It’s About Accomplishment, Not Behaviour
I had a conversation recently with someone worried about behaviours in their organisation; they were concerned that what they were seeing might harm performance. My response surprised them: I asked whether there was actually an accomplishment problem.
This question comes directly from Thomas Gilbert’s first leisurely theorem, articulated in Human Competence. Gilbert argued that we should focus on accomplishment, not behaviour, because it’s the delivery of valued outputs that matters to an organisation (Gilbert, 1978). Behaviours only become relevant when accomplishment is in deficit. If a team is hitting its targets, if the work is getting done to the required standard, then observable behaviours are, frankly, beside the point.
Note: This is with an eye purely on organisational performance. There are, of course, behaviours that are not appropriate in the workplace and require disciplinary action. To avoid any confusion, I am not talking about these things here.
Gilbert was scathing about what he called the “cult of behaviour” in learning and development; our professional tendency to default to behaviour change as though it were the only lever available to us. There are times when behaviour change is precisely what’s needed, of course, but we reach for it far too often and far too quickly. Environmental factors, such as inadequate tools, insufficient time, unclear expectations, poor incentives, and unsupportive management, account for a larger proportion of performance problems than individual capability gaps (Gilbert, 1978).
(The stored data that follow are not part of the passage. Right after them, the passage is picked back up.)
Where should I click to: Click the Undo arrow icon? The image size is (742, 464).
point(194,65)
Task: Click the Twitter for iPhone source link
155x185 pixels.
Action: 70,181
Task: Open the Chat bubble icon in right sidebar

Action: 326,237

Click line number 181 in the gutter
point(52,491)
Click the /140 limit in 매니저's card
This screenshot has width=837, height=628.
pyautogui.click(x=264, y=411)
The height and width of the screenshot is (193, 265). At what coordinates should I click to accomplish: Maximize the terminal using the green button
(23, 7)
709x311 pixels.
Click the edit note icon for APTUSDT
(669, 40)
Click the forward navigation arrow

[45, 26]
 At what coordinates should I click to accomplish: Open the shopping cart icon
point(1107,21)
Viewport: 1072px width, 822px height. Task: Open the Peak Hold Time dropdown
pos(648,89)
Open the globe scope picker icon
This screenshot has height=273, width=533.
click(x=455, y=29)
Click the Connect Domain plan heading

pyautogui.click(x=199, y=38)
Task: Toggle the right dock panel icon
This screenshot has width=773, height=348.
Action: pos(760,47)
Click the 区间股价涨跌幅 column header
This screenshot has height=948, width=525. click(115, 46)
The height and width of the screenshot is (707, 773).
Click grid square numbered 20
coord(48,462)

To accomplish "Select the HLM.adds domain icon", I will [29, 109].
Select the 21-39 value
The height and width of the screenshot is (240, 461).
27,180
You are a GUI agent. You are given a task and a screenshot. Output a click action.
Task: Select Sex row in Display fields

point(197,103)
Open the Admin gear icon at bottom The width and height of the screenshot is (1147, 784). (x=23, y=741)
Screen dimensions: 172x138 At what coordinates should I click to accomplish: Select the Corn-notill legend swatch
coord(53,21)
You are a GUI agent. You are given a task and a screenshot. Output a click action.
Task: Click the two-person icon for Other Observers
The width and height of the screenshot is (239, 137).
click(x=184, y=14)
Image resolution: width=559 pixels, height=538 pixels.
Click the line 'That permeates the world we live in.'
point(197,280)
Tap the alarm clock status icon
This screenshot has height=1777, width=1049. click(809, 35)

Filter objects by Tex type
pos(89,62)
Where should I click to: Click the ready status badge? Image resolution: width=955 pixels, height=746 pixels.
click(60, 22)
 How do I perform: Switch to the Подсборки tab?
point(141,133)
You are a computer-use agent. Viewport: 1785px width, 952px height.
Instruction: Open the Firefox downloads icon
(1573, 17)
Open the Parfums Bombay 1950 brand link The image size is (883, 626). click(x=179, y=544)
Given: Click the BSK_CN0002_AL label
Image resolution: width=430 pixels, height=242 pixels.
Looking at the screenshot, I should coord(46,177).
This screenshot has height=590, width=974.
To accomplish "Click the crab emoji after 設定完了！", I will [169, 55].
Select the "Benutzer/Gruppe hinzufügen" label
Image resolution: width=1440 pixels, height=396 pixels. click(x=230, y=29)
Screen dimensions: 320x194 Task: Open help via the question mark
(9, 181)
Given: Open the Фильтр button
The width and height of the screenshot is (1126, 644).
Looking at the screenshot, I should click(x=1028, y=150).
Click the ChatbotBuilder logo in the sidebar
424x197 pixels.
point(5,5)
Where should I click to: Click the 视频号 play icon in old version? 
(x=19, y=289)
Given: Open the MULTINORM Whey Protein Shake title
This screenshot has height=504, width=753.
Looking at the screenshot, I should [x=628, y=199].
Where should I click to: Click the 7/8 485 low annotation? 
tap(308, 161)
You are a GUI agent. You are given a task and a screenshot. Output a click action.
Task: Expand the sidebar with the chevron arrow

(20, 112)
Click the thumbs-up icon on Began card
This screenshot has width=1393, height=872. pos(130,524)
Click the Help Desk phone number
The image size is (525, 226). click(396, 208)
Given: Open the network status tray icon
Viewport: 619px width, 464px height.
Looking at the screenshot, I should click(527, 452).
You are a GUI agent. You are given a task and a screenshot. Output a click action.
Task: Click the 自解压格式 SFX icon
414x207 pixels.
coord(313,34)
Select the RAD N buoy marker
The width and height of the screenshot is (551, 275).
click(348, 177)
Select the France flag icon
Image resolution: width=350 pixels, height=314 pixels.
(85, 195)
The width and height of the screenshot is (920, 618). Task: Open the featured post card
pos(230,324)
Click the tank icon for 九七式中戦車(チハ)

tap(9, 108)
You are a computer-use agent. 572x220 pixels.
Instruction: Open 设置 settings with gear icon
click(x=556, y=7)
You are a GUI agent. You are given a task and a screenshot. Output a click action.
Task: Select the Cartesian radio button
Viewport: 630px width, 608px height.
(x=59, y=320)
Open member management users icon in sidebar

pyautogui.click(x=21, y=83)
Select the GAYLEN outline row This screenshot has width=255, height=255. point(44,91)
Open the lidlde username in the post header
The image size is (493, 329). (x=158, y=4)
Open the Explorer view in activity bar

When we underpin every intervention with behaviour, we set ourselves up for disappointment.
Even when a genuine behavioural issue exists, training is rarely the solution. If someone has the knowledge, has practised sufficiently to demonstrate competence, but still isn’t performing, then the answer lies elsewhere. That’s a management conversation, not a training one. Training cannot fix unwillingness; it can only address inability.
So the next time someone raises concerns about behaviours in your organisation, resist the urge to start designing interventions. Ask first whether there’s an accomplishment deficit. If there isn’t, leave well alone. If there is, work systematically through potential causes: environmental factors first, then group dynamics, and only then individual behaviour. You’ll save time, money, and the credibility of your function.
References
Gilbert, T.F. (1978) Human Competence: Engineering Worthy Performance. McGraw Hill.